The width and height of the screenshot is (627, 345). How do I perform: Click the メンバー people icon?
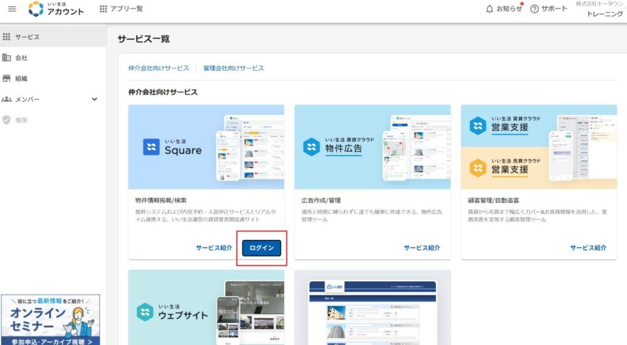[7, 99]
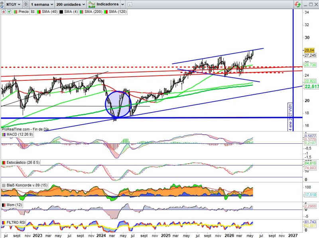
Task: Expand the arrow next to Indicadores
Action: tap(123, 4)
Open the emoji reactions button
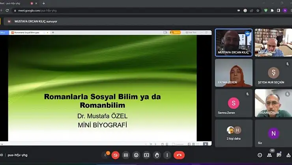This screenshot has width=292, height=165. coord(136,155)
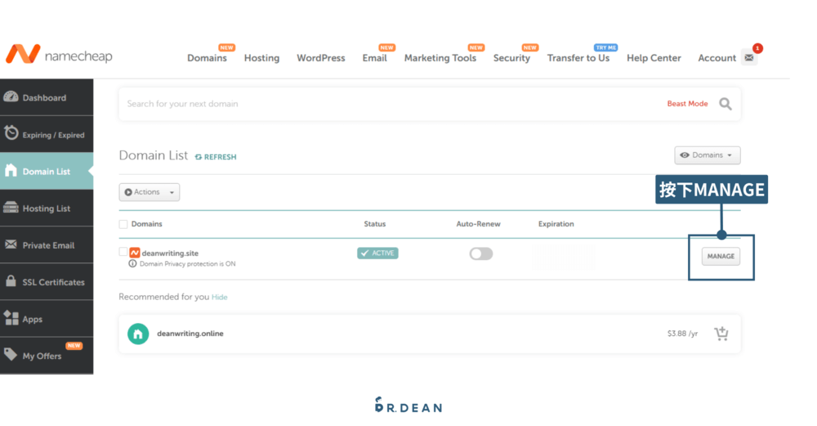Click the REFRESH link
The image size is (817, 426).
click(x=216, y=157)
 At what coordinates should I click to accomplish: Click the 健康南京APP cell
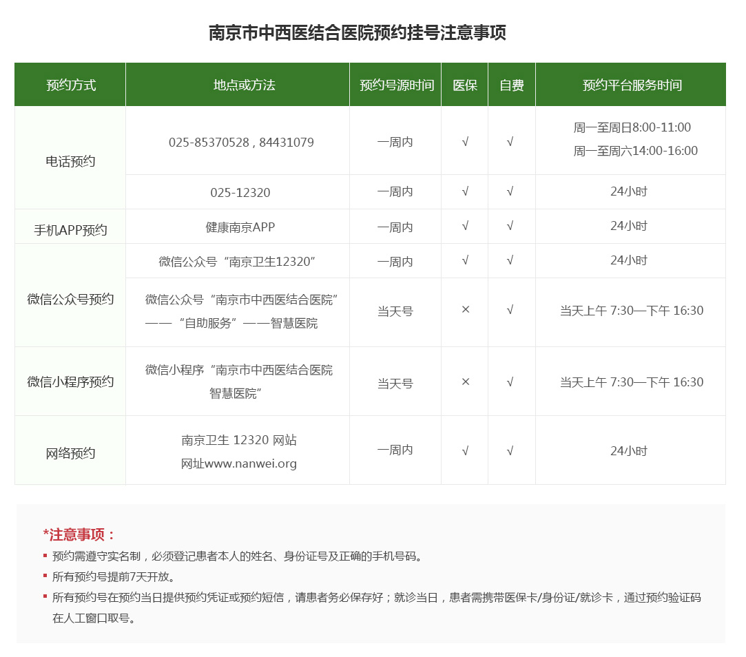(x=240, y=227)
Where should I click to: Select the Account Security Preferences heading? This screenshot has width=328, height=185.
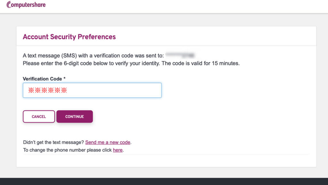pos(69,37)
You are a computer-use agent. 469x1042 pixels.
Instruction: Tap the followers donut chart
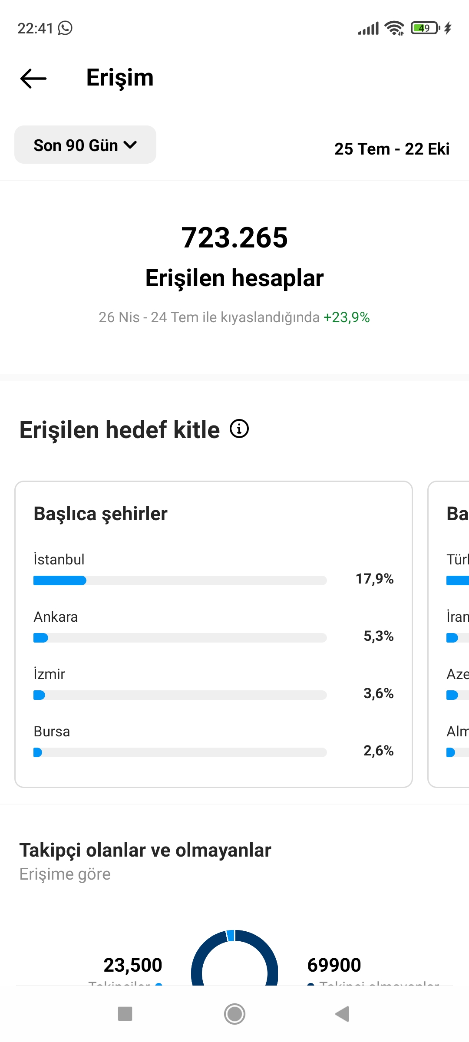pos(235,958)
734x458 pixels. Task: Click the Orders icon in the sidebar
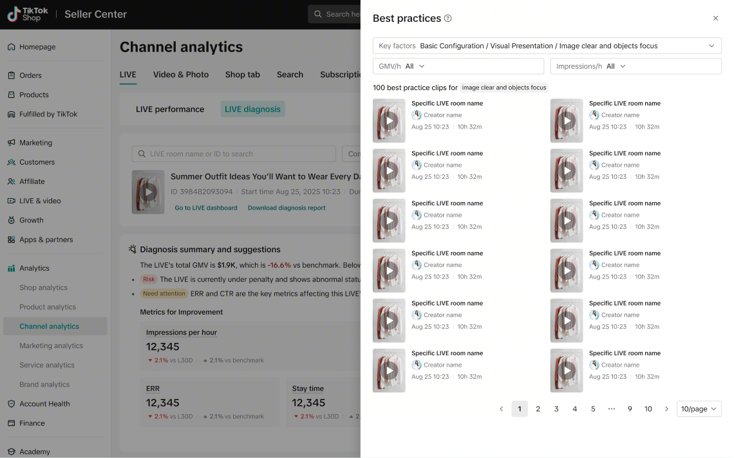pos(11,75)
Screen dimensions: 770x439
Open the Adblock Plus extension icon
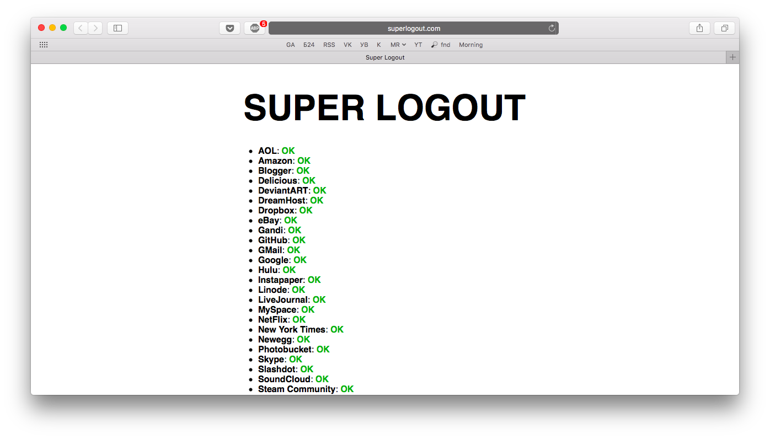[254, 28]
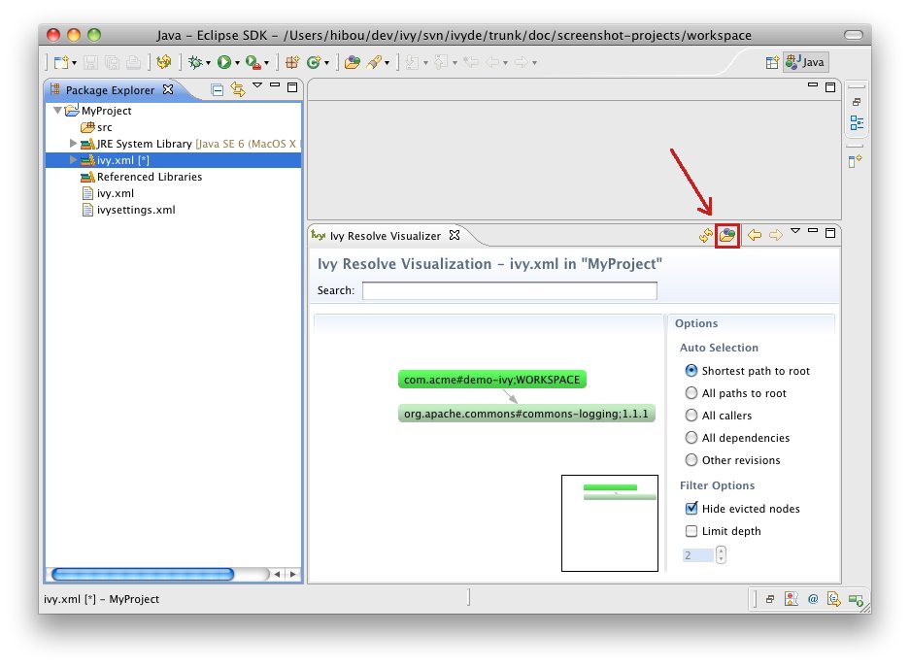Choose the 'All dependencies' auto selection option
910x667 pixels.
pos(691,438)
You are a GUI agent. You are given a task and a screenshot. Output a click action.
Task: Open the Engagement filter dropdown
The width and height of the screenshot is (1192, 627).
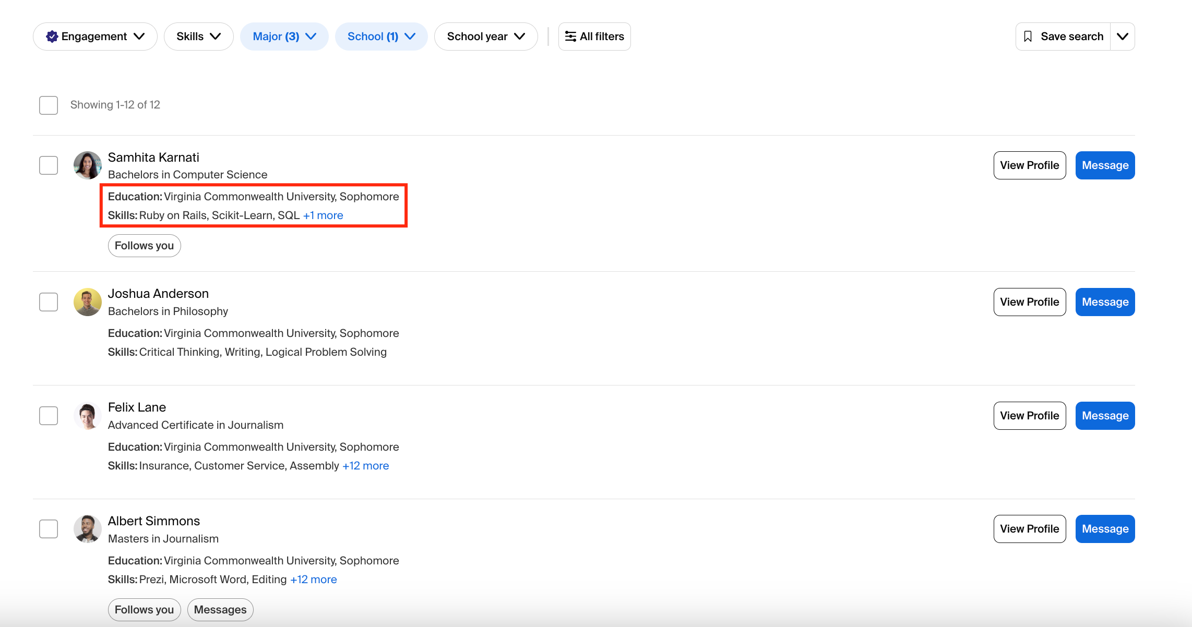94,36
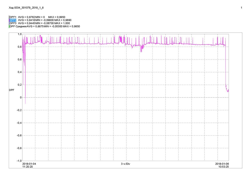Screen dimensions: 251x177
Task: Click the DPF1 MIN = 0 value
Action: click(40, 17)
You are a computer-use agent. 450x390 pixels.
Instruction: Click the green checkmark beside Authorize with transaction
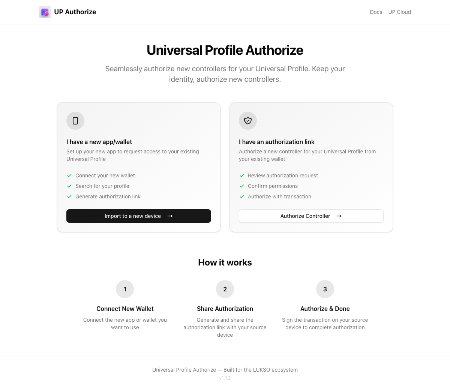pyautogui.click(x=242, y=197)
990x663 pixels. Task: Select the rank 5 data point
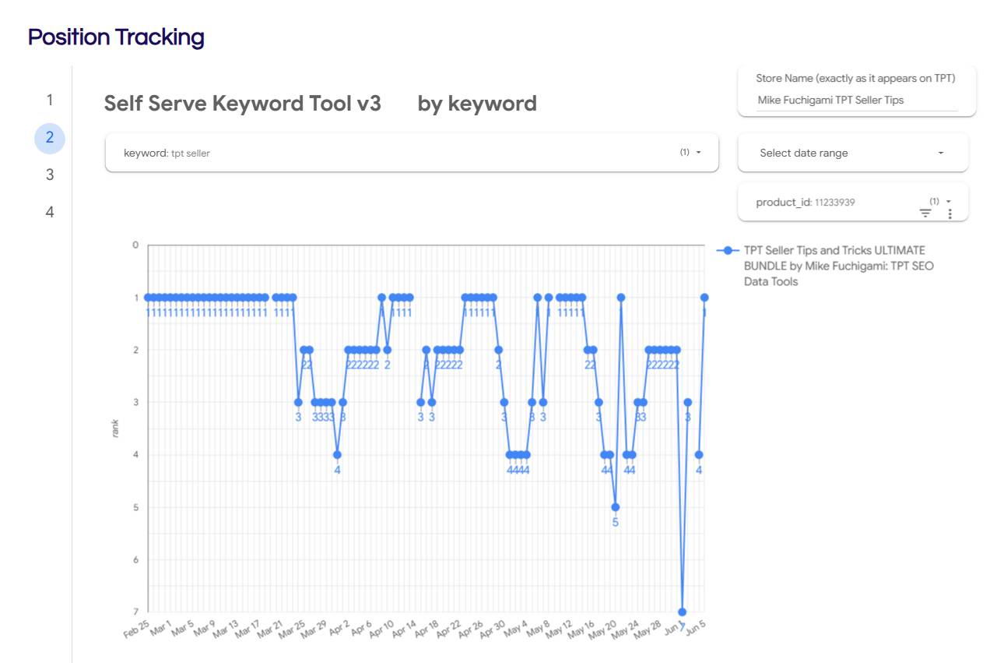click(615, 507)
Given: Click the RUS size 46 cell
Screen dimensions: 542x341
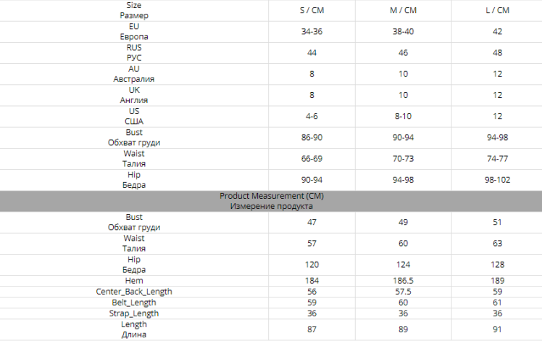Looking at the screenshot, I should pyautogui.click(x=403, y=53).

* Short exercise
Present every line of the material above as a numbered list, skipping any blank lines and omitting the pictures.

* The completed task
1. The width and height of the screenshot is (627, 345). How do I perform: Click the メンバー people icon?
2. [7, 99]
3. Task: Expand the arrow next to Indicadores
4. Action: tap(123, 4)
5. Open the emoji reactions button
6. This screenshot has width=292, height=165. coord(136,155)
7. Click the REFRESH link
8. The image size is (817, 426).
9. click(x=216, y=157)
10.  At what coordinates should I click to accomplish: Click the 健康南京APP cell
11. (x=240, y=227)
12. Where should I click to: Select the Account Security Preferences heading? This screenshot has width=328, height=185.
13. pos(69,37)
14. You are a computer-use agent. 469x1042 pixels.
15. Instruction: Tap the followers donut chart
16. pos(235,958)
17. 734x458 pixels. Task: Click the Orders icon in the sidebar
18. pos(11,75)
19. Screen dimensions: 770x439
20. Open the Adblock Plus extension icon
21. [254, 28]
22. Choose the 'All dependencies' auto selection option
23. 910x667 pixels.
24. pos(691,438)
25. You are a GUI agent. You are given a task and a screenshot. Output a click action.
26. Task: Open the Engagement filter dropdown
27. The width and height of the screenshot is (1192, 627).
28. 94,36
29. Screen dimensions: 251x177
30. Task: Click the DPF1 MIN = 0 value
31. Action: click(40, 17)
32. You are a computer-use agent. 450x390 pixels.
33. Instruction: Click the green checkmark beside Authorize with transaction
34. pyautogui.click(x=242, y=197)
35. 990x663 pixels. Task: Select the rank 5 data point
36. click(615, 507)
37. Given: Click the RUS size 46 cell
38. Screen dimensions: 542x341
39. Looking at the screenshot, I should pyautogui.click(x=403, y=53).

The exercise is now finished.